Of course, it's difficult (within the community-based structure especially) to find  space for ANY sort of collaborative development activities.  When we do come together, it's often around issues of the most immediate and readily identified sort  (e.g. standards based teaching, assesment. multi-level instruction, learning differences, etc.).  The opportunities for sustained  engagement with something as elusive as the effects of our unexamined assumptions upon our selves and our learners are very rare indeed.  

Yet, these issues inform our daily practices  in the most fundamental ways.   Our understanding of how we engage and challenge our learners, how power is exerted and resisted in our classrooms and our learners' lives, how ideas of race, gender, sexual choice, religion, etc. shape our beliefs -- are all abosulutely fundamental to any effort to educate in a democratic way.   

The line of discussion begun on the NLA list and introduced here has the potential to open such a dialogue.   The whole question of the changing nature of protest is a fascinating one, and I'm curious to know what others think.   What are our most constructive forms of engagement in this case?   Is the NAACP boycott a productive enagement?  Is the boycott limited to the NAACP, or are other organizations involved?  If not, why not?  

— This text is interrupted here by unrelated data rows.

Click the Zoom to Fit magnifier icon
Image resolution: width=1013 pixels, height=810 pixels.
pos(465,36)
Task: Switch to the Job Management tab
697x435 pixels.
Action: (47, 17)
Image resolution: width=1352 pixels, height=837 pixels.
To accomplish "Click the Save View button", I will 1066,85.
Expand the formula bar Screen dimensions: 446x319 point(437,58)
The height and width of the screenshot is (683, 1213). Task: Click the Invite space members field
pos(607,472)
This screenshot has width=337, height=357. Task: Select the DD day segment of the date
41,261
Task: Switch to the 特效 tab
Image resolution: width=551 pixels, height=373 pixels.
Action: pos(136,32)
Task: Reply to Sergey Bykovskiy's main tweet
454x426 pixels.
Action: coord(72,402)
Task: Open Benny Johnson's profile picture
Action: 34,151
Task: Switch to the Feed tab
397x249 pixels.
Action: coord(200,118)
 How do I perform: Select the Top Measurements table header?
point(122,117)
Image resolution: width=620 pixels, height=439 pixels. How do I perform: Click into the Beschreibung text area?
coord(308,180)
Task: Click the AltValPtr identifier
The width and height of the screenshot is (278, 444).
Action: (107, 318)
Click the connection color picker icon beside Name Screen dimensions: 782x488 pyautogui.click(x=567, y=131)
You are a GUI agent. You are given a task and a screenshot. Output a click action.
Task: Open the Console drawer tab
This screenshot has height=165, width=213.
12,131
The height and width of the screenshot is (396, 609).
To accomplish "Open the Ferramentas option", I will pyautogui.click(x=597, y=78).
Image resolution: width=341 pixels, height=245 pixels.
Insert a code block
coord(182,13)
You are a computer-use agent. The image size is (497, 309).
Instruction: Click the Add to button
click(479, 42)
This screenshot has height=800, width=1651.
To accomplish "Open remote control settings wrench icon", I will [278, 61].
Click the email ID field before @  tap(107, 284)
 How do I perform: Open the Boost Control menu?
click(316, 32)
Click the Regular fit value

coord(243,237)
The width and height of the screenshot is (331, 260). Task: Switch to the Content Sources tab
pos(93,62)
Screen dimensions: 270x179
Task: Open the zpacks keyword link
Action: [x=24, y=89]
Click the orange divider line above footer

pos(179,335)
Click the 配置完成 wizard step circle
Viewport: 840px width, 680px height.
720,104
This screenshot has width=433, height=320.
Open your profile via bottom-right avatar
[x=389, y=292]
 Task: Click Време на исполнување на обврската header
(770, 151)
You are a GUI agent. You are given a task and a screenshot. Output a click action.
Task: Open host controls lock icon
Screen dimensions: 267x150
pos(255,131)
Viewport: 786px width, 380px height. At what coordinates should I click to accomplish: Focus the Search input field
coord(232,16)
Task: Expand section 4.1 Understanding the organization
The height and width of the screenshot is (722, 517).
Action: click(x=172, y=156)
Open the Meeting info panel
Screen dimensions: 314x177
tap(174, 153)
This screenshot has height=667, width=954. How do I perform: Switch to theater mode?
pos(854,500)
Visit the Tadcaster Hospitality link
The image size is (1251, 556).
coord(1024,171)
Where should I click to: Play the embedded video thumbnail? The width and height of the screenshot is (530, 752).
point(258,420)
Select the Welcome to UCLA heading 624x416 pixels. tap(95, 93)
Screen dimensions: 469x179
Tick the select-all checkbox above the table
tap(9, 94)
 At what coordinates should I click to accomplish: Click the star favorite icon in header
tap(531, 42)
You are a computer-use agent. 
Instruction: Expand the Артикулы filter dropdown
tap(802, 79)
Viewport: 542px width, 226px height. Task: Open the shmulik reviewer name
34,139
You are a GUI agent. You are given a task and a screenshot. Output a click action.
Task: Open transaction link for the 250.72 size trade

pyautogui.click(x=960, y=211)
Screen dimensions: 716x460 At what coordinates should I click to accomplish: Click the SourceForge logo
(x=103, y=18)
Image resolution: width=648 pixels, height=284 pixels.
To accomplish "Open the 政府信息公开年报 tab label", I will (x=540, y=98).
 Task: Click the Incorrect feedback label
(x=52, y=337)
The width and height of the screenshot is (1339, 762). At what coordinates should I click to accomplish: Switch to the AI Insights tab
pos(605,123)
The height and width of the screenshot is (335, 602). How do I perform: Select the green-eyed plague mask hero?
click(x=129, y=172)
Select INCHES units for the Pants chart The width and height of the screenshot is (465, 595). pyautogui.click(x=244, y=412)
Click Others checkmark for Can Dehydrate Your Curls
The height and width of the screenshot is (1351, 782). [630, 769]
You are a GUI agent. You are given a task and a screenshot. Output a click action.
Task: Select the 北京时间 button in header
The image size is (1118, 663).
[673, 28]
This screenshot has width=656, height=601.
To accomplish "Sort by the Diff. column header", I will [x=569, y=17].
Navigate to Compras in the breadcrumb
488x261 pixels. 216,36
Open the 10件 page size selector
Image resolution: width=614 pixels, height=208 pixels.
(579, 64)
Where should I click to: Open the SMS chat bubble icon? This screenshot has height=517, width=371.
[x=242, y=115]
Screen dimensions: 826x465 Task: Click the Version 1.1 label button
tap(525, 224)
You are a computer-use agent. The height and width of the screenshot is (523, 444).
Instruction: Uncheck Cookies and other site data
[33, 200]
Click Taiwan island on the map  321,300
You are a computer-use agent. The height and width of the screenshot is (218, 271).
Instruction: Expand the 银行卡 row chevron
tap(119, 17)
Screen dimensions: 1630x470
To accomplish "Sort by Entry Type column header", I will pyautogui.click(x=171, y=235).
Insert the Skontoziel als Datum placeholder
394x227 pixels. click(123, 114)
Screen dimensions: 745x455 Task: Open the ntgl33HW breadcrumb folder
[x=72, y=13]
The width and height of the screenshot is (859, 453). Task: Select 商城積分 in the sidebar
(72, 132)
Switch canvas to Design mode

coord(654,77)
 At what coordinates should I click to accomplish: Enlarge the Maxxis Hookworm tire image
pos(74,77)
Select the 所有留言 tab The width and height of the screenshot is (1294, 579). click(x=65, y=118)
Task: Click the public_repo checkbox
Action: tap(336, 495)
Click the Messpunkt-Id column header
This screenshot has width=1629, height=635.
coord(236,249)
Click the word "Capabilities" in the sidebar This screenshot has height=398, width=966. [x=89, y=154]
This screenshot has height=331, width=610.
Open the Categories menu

On other lines, how are those of us who are in the calssrom engaging our learners around this issue?  The COABE conference is a space where teachers function as learners around issues directly related to the adult ed. classroom -  an immediate, familiar context in which to launch an examination of  the whole South Carolina issue and corresponding concepts such as race, power and hegemony.  I'd be very interested to here whether or not any of us are working around these themes.